A cidade, às quatro e meia da tarde de um dia de Junho, não dorme a sesta nem se esconde à sombra dos toldos das lojas. Fervilha de gente e, para mim, que deixo sempre o carro estacionado à entrada da cidade, nem as filas de automóveis me prejudicam a visão de uma terra que marca a diferença a poucos quilómetros de Lisboa com uma qualidade de vida que eu gosto.
Desta vez fui acabar a digestão do almoço sentando-me numa esplanada na Praça Afonso de Albuquerque, também para ver cair a tarde à sombra do pelourinho. Mas a cidade tem muitos cafés e esplanadas onde marca a diferença em relação a outras cidades da região.

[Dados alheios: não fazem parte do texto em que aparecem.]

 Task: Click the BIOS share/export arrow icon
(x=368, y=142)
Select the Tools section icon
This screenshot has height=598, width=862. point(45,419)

Esta semana a cidade de Vila Franca vive a festa do Colete Encarnado. Vou passar por lá como faço todos os anos para respirar o ambiente e sentir-me mais perto das raízes. Sei que a festa divide muita gente e cria rivalidades. Tenho a grande vantagem de não morar no concelho e de poder sentir sem ponta de ciúme o orgulho de ser ribatejano, na Chamusca, Azambuja, Benavente ou Vila Franca de Xira.